Hi,
> Just to ensure what I understand at this moment. The cool feature like
> "True Single Sign On" which automatically authenticate user after login
> to Windows OS by Active Directory, is still not implemented for the
> Unix-based OS authenticated using LDAP. Am I right? (I haven't tested it
> yet, just read the sourcecode)
It's not quite true to say that it doesn't support Unix-based OS, because it
is platform agnostic. Authentication is achieved using a Kerberos ticket
which is issued by Active Directory.
> If it's so, is it hard to implement this feature und Unix-based OS?
> In Windows OS, ESOE get logged-in user information from Windows-Session
> and validate it against Active Directory.

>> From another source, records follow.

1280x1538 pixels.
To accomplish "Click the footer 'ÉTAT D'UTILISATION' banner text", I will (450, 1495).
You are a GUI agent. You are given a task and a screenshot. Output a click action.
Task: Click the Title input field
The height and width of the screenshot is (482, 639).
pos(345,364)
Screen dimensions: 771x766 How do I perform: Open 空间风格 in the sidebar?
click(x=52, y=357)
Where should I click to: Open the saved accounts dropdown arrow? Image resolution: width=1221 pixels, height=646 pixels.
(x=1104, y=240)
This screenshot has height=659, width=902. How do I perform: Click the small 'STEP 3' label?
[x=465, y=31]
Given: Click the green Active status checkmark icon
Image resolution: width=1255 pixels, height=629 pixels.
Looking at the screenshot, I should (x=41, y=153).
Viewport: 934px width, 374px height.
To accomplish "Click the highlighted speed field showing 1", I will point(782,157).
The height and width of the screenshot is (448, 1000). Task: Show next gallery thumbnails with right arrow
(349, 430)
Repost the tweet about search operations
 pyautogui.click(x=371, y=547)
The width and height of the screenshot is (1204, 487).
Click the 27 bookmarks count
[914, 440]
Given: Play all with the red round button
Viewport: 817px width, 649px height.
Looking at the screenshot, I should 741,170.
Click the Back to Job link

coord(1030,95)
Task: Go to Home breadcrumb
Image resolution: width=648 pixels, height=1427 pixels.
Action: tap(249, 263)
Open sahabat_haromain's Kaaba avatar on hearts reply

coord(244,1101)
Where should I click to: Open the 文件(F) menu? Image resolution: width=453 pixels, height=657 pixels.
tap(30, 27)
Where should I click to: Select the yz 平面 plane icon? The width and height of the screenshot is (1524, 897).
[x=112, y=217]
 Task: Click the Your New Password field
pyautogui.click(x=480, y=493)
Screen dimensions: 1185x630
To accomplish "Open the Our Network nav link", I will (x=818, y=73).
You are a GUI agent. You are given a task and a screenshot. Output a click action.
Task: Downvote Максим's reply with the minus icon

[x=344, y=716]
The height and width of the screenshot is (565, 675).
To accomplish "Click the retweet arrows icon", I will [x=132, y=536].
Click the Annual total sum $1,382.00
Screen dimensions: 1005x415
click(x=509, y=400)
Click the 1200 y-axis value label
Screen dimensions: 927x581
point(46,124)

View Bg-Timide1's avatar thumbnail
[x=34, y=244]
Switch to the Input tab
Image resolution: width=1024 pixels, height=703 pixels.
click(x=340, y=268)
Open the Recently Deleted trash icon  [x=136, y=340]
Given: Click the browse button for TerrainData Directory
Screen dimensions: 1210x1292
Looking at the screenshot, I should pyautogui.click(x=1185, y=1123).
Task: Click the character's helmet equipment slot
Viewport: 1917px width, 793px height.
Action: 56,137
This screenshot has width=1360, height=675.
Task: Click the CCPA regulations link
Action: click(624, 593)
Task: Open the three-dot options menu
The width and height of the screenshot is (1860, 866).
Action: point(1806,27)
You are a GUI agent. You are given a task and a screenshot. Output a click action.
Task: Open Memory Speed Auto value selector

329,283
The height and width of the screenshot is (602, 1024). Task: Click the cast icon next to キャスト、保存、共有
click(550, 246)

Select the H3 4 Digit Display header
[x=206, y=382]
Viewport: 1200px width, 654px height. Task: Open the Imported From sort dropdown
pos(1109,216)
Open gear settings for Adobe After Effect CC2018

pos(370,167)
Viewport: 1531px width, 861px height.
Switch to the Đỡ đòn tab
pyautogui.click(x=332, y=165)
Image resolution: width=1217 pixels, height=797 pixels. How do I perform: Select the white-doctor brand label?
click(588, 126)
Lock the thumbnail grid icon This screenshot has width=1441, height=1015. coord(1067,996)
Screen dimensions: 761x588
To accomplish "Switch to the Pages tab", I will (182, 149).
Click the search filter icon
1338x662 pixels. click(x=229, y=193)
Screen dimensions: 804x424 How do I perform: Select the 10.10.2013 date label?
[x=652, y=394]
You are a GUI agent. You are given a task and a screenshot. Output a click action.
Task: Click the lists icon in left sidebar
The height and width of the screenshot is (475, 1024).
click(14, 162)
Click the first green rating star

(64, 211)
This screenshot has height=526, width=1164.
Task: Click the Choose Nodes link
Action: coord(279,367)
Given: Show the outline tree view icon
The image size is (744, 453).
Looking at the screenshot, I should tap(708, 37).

> As I know the Unix-based OSs use PAM to authenticate against LDAP but
> I'm still have not quite sure how OS keep per LDAP logged-in user
> information & how ESOE retrieves that user information, to validate it
> against LDAP.
LDAP authentication, at least in the context of ESOE, is simple
username/password verification. Storing the state would just be saving your
username and password, which ESOE still wouldn't be able to get at
automatically. (If it were able to retrieve this data from your OS, I would
consider that a gaping security hole.)
The authentication method we use for "True" SSO is called SPNEGO, and we use
the Kerberos variant of this method (as opposed to NTLM).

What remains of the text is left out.